Montréal Gazette, November 28, 1953.

PAUSE: A Sketch Book.
By Emily Carr.

Clarke, Irwin. 146 pages. $3.00.

In 1902 when Emily Carr was an art student in London at the Westminster School, she seriously undermined her health by overwork, so seriously indeed, that she unwillingly obeyed the fiat of a pundit from Harley Street who ordered complete rest for at least a year. She, a natural rebel who loathed restraint, voluntarily submitted to imprisonment in Sunhill Sanatorium presided over by Dr. Sally Bottle, eminent lung specialist.

A rest cure in an establishment maintained primarily for tubercular patients seems to modern minds a strange remedy for someone suffering from strain and excessive fatigue, a drastic measure of "cure or kill." Fortunately for posterity, it was "cure." Forbidden to paint, the one creative medium left to Emily was a little black-covered sketch book, which for 18 long months was to be her chief safety valve. This manuscript which she called "Pause" has now been released by her literary executors; here she jotted down her thoughts and experiences. With her we share the dreary, dragging, spartan routine of sanatorium life among doctors, nurses, and patients, all conjured back to life again by the magic of one very special patient's pen. Listen to her graphic description of "Odd Jobs:" Beyond all ranking, at the tail of the list (of sanitorium personnel) came 'nondescript,' neither nurse, maid, nor patient. Her neck was a continuation of her lean cheeks; she had no chin, she had sly eyes which skidded. The nurses called on her inefficiency for bits of help if they were extra busy."

**Tasks to complete**
1: In the review of Emily Carr's "Pause," who presided over Sunhill Sanatorium?
2: Pick up the review of Emily Carr's "Pause" after its final sentence and carry it on.

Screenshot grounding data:
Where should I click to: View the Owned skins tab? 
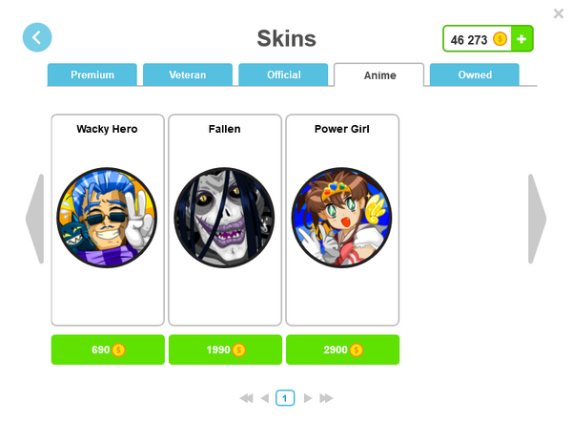[x=475, y=74]
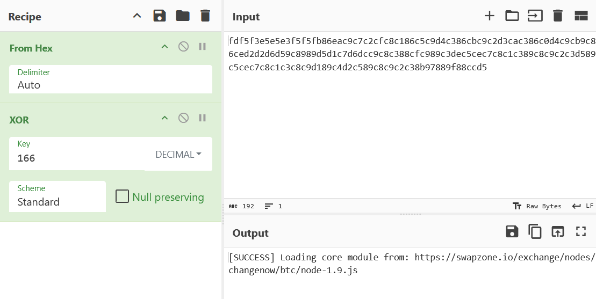Viewport: 596px width, 299px height.
Task: Replace input with output
Action: [x=558, y=231]
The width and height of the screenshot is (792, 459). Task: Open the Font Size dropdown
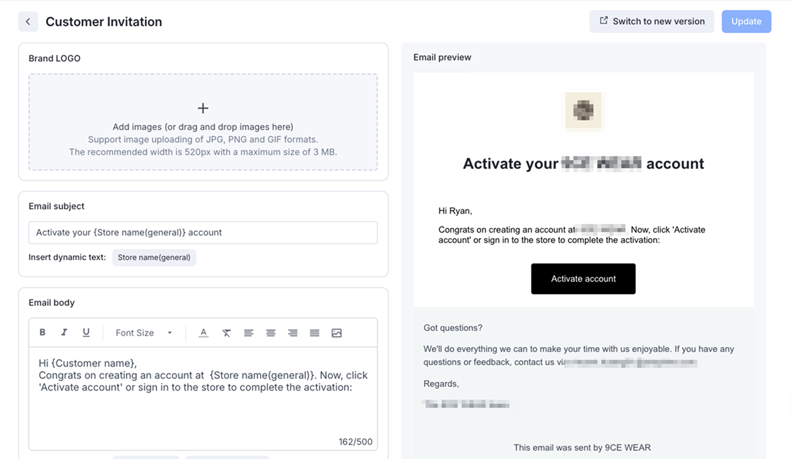click(144, 333)
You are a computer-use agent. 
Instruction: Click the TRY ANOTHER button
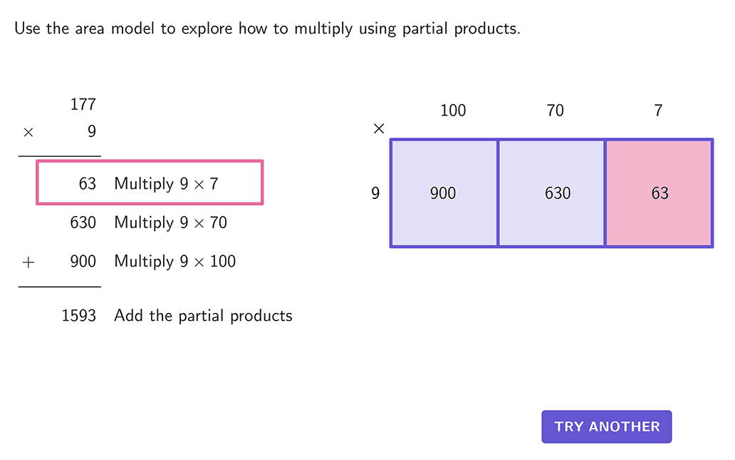tap(607, 426)
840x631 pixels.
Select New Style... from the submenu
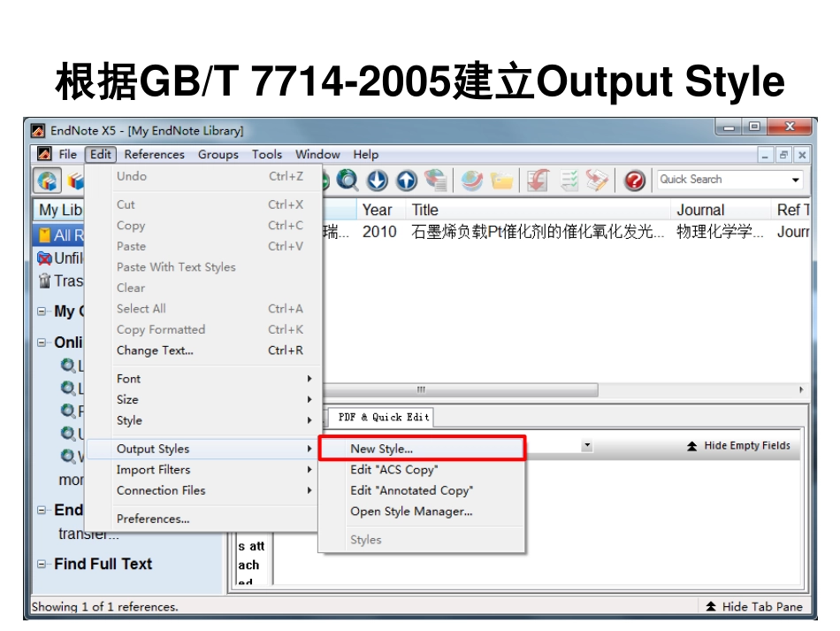pyautogui.click(x=381, y=449)
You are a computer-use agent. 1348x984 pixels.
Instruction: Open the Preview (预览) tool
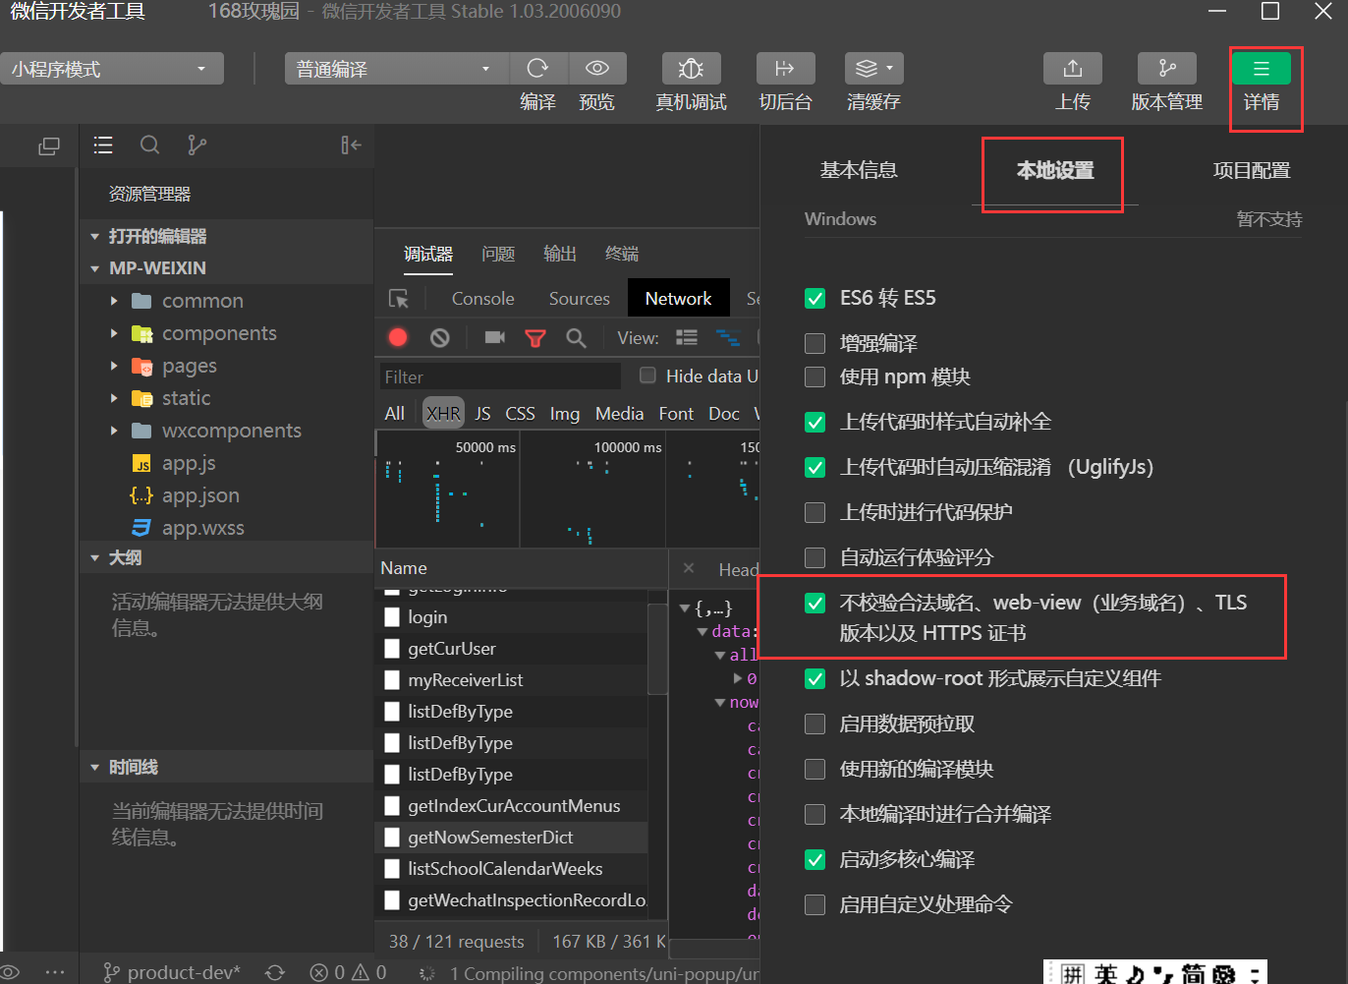597,68
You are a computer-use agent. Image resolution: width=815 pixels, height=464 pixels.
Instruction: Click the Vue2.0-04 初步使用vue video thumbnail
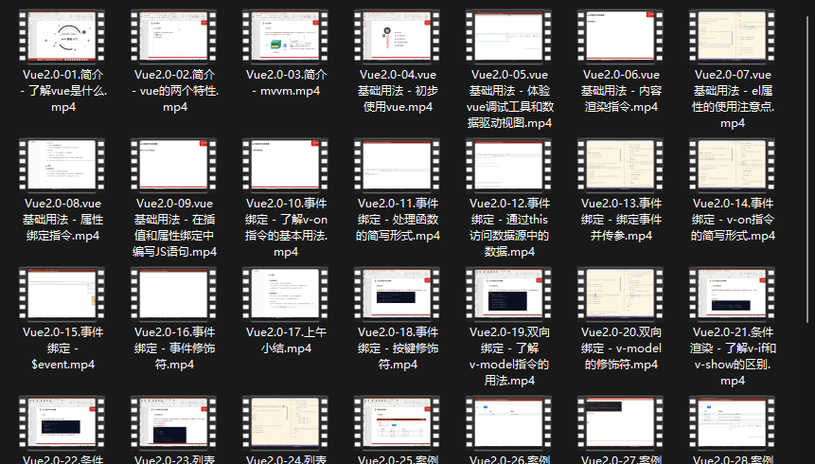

**Results in order**
1: Dr. Sally Bottle, an eminent lung specialist.

2:
Often gaiety elbows sadness out of the way in this story of a hiatus in the creative life of a great Canadian, for no bludgeonings of fate (and she had many) could suppress her innate joy in the beauties of life. Yet because she was never one to shirk stark realities, and because she had a heart as big as the earth, her own sensitivity compelled her to sorrow and suffer with suffering humanity and animals. So we in turn grieve with and for her at the failure of her plan to bring home to Canada some of Britain's loved song birds.

Scattered throughout the book at appropriate intervals are delightfully intimate and apt sketches which cast little flashes of light into corners of her personality not revealed in her more serious and so-called "important" artistic expression. Her humor, her sense of the ludicrous, her power to caricature, her devotions to birds and beasts are all set down for us to admire, appreciate, and enjoy. Best of all, she had the appealing quality of being able to poke fun at herself and her own foibles. Her amusing minor talent for versifying points up many of the drawings. Even her own handwriting is reproduced, and affection for her grew when my eye caught two spelling mistakes! There is something particularly endearing which warms the cockles of the heart when someone so greatly gifted can come down to ordinary life size and makes little common slips, even as you and I.